The financial service industry has been revolutionized by technological advancements. The way in which banks and fintech enterprises operate today has been fundamentally changed by technological advancements. Numerous advantages can be identified when discussing fintech big data. When people think about technology and banking, they first think about online transactions, banking apps, and obviously, Internet banking. But the ways in which technology changed the sector go beyond these, begin used at a large scale in all internal processes of an alternative banking institution and services, or even banks, through third-party services, at a small scale; and the worldwide banking system, at a large scale.
The change comes from the data generated by everybody’s electronic devices. From smartphones to laptops, to our homes and appliances, everything stores data regarding our habits and preferences. And this data can be easily used by the Fintech sector to offer better, more reliable services and products for all clients, but also to decrease the risks at which banking institutions and alternative financial institutions are exposed. Below are presented some of the ways in which big data changes the fintech industry.
What is Big Data?
As previously mentioned, big data consists of all data gathered by our electronic devices, both structured and unstructured, which can be processed with certain algorithms and analysis methods to manage and extract valuable pieces of information about the user. This data can be used afterwards in various scopes, depending on the parties involved. In the Fintech sector, Big Data can be used to anticipate customer behaviour, but also to create protective strategies and policies for alternative banks and financial institutions from all around the world. Each day, across the world, approximately 2.5 quintillion bytes of data are generated. And this rate is expected to grow furthermore in the near future. Well, all this data can be used in multiple highly valuable ways, with the help of the appropriate tools and algorithms. But how can be Big Data used in the banking and Fintech industry?
Fintech companies are well-known for being customer-focused, and customer segmentation is one of their interest areas. The financial industry is focused on dividing their customers depending on age, gender, online behaviour, economic status, and geographical coordinates. In this regard, fintech companies can easily analyze spending habits depending on age, gender, and social class. They can also easily tailor their services and alternate banking products to meet the demand and needs of each customer segment. The most valuable customers, namely those spending the most money, can also be identified. This will generate higher levels of customer satisfaction, as people generally seek highly personalized offers and financial products.
Another advantage of using Big Data in the financial industry is the fraud detection prospects that it opens.
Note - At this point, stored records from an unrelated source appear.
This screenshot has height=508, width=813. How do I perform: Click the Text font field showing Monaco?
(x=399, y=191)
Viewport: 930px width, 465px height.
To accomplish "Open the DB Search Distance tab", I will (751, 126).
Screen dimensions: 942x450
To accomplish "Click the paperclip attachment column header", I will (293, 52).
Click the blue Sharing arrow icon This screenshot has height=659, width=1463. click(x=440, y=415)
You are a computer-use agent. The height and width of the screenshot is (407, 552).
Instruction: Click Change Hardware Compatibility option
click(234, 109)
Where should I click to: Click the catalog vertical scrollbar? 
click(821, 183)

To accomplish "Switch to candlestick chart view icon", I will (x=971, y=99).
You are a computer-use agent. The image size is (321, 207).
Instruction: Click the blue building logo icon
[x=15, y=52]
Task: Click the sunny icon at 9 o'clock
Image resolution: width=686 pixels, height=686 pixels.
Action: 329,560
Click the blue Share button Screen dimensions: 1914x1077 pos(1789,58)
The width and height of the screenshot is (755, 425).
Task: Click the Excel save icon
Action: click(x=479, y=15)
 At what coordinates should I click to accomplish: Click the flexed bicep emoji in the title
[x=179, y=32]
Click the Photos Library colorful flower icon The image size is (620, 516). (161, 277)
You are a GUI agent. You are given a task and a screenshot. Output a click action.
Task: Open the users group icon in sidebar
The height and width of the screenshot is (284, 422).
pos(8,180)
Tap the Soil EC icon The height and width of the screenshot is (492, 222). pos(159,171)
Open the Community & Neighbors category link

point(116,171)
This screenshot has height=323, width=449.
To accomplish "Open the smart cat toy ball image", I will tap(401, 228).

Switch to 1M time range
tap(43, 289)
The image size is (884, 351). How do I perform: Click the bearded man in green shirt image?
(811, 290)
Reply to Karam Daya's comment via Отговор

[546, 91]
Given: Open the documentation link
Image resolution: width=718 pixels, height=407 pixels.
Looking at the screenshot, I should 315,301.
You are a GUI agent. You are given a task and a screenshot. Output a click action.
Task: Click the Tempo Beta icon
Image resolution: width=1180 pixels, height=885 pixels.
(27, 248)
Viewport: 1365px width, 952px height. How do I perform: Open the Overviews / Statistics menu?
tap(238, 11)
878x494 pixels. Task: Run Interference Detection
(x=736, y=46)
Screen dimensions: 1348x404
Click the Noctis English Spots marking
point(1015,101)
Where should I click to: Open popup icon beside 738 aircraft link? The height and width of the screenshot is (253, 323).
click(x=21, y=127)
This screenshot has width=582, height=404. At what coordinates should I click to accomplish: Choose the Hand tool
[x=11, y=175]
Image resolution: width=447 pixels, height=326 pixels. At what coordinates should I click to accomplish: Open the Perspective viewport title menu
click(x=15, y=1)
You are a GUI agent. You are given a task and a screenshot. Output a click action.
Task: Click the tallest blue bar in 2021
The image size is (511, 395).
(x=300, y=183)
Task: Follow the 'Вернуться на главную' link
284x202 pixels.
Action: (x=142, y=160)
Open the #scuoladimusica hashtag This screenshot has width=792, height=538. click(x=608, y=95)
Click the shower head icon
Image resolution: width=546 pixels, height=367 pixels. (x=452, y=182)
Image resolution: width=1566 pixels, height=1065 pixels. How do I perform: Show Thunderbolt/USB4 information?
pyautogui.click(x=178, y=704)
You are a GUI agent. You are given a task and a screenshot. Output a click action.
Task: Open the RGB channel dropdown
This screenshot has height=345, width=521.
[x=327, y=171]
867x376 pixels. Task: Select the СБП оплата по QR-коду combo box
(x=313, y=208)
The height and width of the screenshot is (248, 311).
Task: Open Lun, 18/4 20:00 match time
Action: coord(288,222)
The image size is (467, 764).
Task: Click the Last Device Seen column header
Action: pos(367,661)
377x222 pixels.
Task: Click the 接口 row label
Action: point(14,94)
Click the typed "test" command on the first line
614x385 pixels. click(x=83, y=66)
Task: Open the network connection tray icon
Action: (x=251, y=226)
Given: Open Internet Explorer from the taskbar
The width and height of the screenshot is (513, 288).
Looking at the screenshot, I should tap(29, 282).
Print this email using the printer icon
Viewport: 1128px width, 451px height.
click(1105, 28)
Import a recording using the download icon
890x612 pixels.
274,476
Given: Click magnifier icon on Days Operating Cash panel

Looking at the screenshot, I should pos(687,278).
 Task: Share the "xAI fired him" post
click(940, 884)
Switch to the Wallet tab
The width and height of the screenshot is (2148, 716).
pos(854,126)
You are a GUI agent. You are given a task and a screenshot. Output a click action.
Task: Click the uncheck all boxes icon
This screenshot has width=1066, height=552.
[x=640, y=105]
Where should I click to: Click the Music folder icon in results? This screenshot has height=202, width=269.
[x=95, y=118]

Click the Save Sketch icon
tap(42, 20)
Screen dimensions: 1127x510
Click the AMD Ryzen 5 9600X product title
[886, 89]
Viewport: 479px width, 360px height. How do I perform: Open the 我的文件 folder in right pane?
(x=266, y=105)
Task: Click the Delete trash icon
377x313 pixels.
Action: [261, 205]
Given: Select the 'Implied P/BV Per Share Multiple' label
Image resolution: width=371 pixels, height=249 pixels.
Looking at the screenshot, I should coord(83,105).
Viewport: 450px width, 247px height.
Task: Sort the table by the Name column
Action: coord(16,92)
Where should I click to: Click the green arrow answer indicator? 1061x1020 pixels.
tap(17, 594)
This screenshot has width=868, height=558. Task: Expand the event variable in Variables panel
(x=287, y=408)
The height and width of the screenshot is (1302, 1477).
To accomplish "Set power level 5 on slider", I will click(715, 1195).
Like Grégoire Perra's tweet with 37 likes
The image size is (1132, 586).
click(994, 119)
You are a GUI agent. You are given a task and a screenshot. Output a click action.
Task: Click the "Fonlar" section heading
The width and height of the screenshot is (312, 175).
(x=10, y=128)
Obviously, with the rise of online banking and internet transactions, companies in the sector and their clients are more susceptible to fall victim to fraud. Big Data helps banks and other financial institutions to better understand the spending habits of each customer, but also their usual online patterns. In this case, when unusual activity is detected by the enterprise, the holder of the account can be easily contacted and ask or informed about a transaction that seems suspicious.
Obviously, risk management is an area of high interest in all industries. Once again, in the finance industry, Big Data comes with the immense advantage of identifying potential risk in terms of bad investments or bad payers. While Big Data cannot completely prevent such risks, it can identify those at early stages and prevent further development into risky paths. Big data can help companies in the financial industry tailor programs and strategies that will assess the potential risks and minimize those.
In the banking and fintech industry, like in many others, offering personalised services is one of the greatest marketing tools available. Fintech companies like Contis Group claim that more and more customers they have search for personalized and flexible fintech services and packages. The pressure to create personalized services in the industry is also driven by the increasing number of companies that adopt such strategies, thus where a keen competition is present. Alternative banking institutions began to use the services of fintech companies to improve their services and offer more personalized packages, but also a better, more comprehensive, faster infrastructure, which contributes to creating a more personalized and facile experience for the final consumer. Not only can fintech companies identify spending patterns to make banking recommendations, but they can also use those to help the final user save more money if this is one of their goals. Unlike traditional banking institutions, fintech companies focus more on creating personalized financial services that meet the very specific demands of the final consumer, and this is where Bid Data comes in discussion.
Better Compliance Capabilities
Companies that offer financial services are always required to follow specific rules. This calls for frequent audits and compliance controls to follow the very specific demands of the industry in terms of security, privacy, data, and finance. Big Data contributes to catering these companies with valuable information in terms of consumer needs and expectations regarding those. Using cloud-based data, these companies can now use analytics packages and integrate those into their systems, allowing them to have a more actionable insight in this regard. Moreover, those companies in the fintech industry that offer personalized financing options can now analyze and detect where a financial crisis is more likely to occur and adapt their strategies to follow some strict preventive measures.
The fintech industry is evolving at a fast pace, and starting with internet banking services, companies in the sector have increased their capabilities and the financial services offered. Machine learning and artificial intelligence seem to open new paths in all industries and the alternative finance sector seems to also benefit greatly from those. Ultimately, this translates into better, more personalized services for both B2B and B2C consumers.